On 26 May 1948, the Israeli provisional government approved the decision to establish a regular army. Five days later, on 31 May, an order signed by David Ben-Gurion, who served both as prime minister and as minister of defense, was issued establishing the Israel Defense Forces. The significance of this decision, which was taken during the first round of fighting with the Arab armies, and just two weeks after the establishment of the state of Israel, extended beyond the military sphere. The process of establishing the Israeli army during the course of the 1948 War became one of the main components in the consolidation of the authority and sovereignty of the new state, and in shaping its character. During the transition of power that accompanied the formation of the

state, structural features in the sphere of the military forces showed elements of both continuity and change. The transition from the Haganah (“Defense” in Hebrew) as the main military organization of the Yishuv to the Israel Defense Forces reflected an attempt to combine a popular and voluntary army in the spirit of the Haganah with the foundation of an army with a professional and regular character, in accordance with the British model as applied during the Second World War. The process of building and exercising power, including changing methods of warfare and their adaptation to the progress of the war, was undertaken alongside the military mobilization.

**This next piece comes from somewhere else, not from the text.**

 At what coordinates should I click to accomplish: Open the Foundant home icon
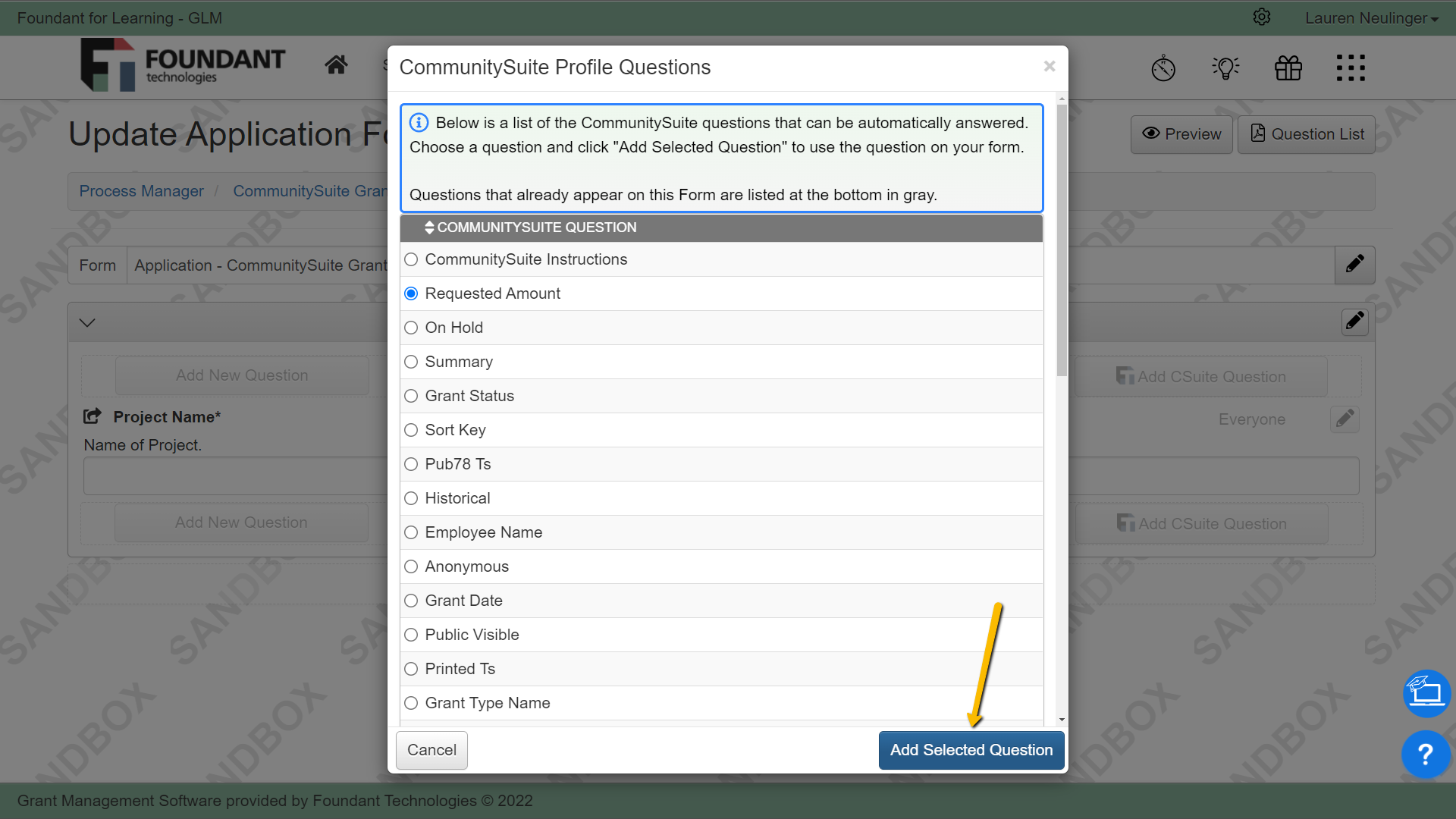point(337,64)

The mobilization for war, which would have been impossible without the subject of civil society organizations and voluntary participation in the war effort, took place with an emphasis on the just division of the burden of war and on striking a balance between military needs and ensuring the ongoing functioning of civil society. This policy was reflected, in particular, in the public campaign against evasion of the draft and in the concern for the families of soldiers – aspects we will discuss in this chapter. This chapter focuses on the participation of society in the mobilization of

personnel for military, labor, and emergency services. This includes an examination of the changes that occurred in recruitment patterns following the establishment of the state of Israel and the declaration of the state of emergency on 19 May 1948. The essence of the change was a transition from a selfmobilization based on voluntary action in a community lacking sovereign

authority and subject to the control of the British mandate to mobilization directed by government ministries and institutions in a centralized manner and on the basis of law and discipline. The transformation created by the transition from the Yishuv to the state and the increase in the powers and functional responsibilities during the war were especially evident in the process of mobilization in general, and the mobilization of personnel in particular.1

Until late in 1948, the mobilization of personnel constituted the dominant aspect of mobilizing the society for war. However, during the course of the decisive military campaigns toward the end of that year, and against the background of the deteriorating economic situation, the process of demobilization was the focus of particular emphasis.